Choら2)は、S. maltophilia菌血症患者に対するレボフロキサシンによる治療の有効性について、後ろ向きコホート調査を行った。203名のS.maltophilia菌血症患者から分離されたS. maltophilia株に対して、Vitek2 システムを用いて感受性検査を行ったところ、ST合剤で96.1%、レボフロキサシンで87.1%がそれぞれ感受性を示した。その中で、51名がST合剤、35名がレボフロキサシンの静注治療を受けた。結果、全体の30日間の死亡率はST合剤治療群、レボフロキサシン治療群でそれぞれ27.5%、20.0%(p=0.429)と統計学的に差は無く、また、入院期間は前者で平均25日、後者で平均27日(p=0.824)であり、菌血症の再発率はそれぞれ11.9%、5.7%(p=0.464)とどちらも有意差は無かった。一方、有害事象の発生率は前者で23.5%であったのに対し、後者で0%と(p=0.001)、ST合剤治療群の方が有意に高かった。ST合剤に関連する有害事象で最も多かったのは、血球減少と肝毒性であった。

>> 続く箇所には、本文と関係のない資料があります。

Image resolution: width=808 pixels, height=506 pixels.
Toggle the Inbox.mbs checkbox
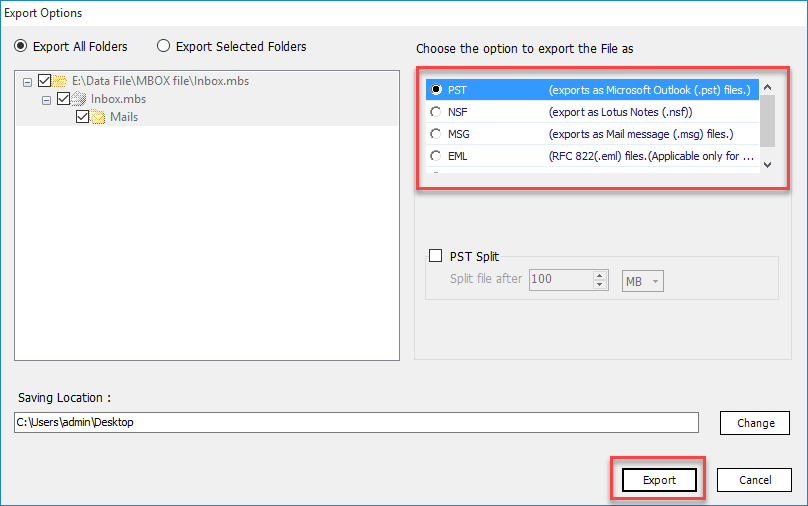pos(63,99)
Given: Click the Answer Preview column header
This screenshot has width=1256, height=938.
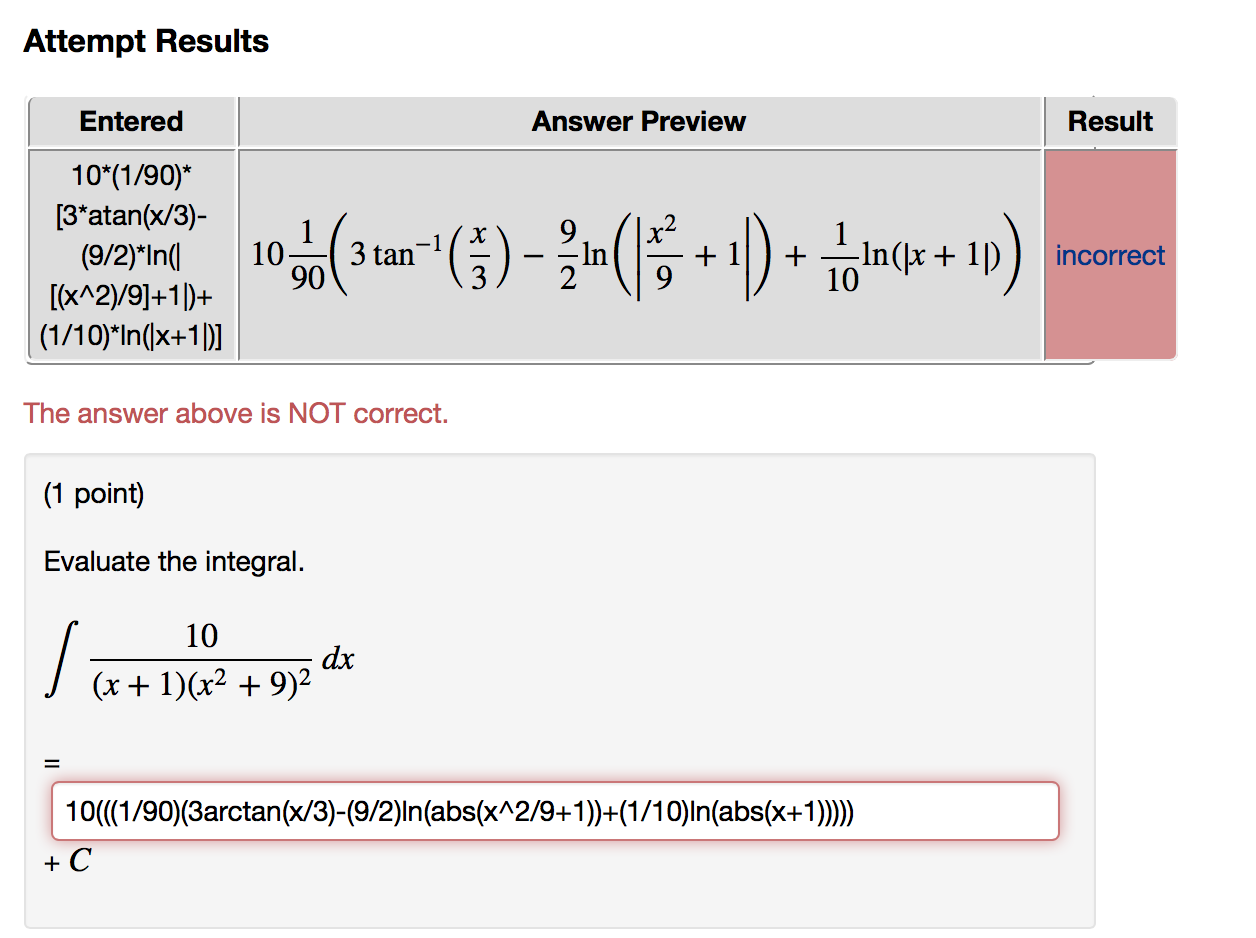Looking at the screenshot, I should point(638,121).
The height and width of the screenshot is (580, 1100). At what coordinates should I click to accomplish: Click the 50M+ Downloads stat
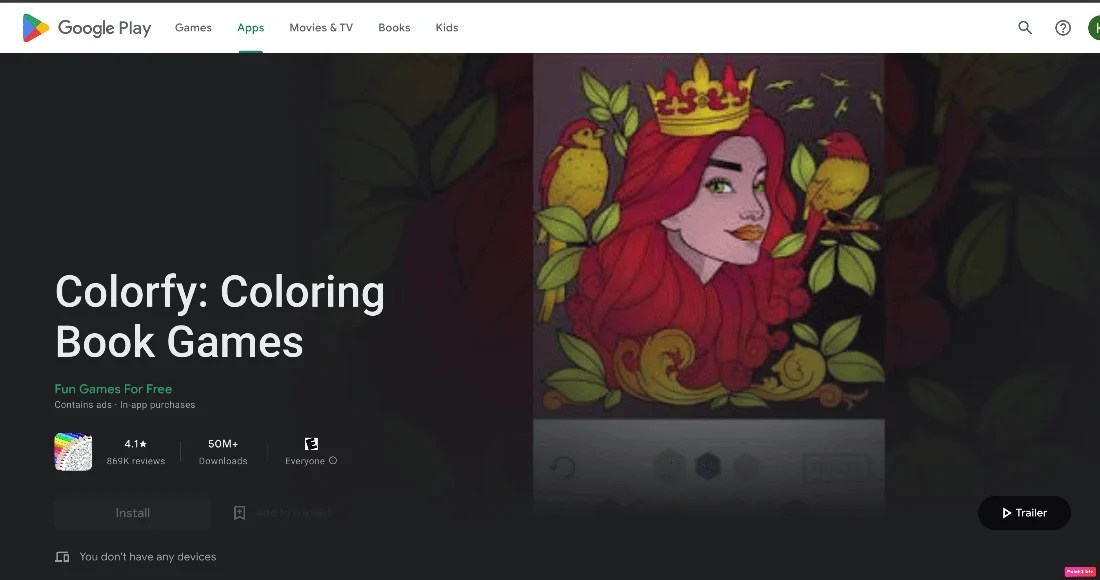pos(223,452)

以上の報告から、レボフロキサシンは、S. maltophilia菌血症に対する抗菌薬治療においてST合剤に劣らない有効性があり、かつ有害事象の発生も少ない有用な選択肢となる可能性がある。しかし、この試験は規模が小さい後ろ向き試験である点に注意が必要である。また、ST合剤とレボフロキサシンいずれの治療群においても30日間の死亡率は20%以上と非常に高く、今後更なる改善策が求められる。
【引用文献】
1.Nicodemo A.C.,Garcia J.I.,Paez,et al. Antimicrobial therapy for Stenotrophomonas maltophilia infections Eur J Clin Microbiol Infect Dis (2007) 26:229–237
2.Cho SY, Kang CI, Kim J, Ha YE, Chung DR, Lee NY, et al. Can levofloxacin be a useful alternative to trimethoprim- sulfamethoxazole for treating Stenotrophomonas maltophilia bacteremia? Antimicrob Agents Chemother (2014) 58(1):581–3.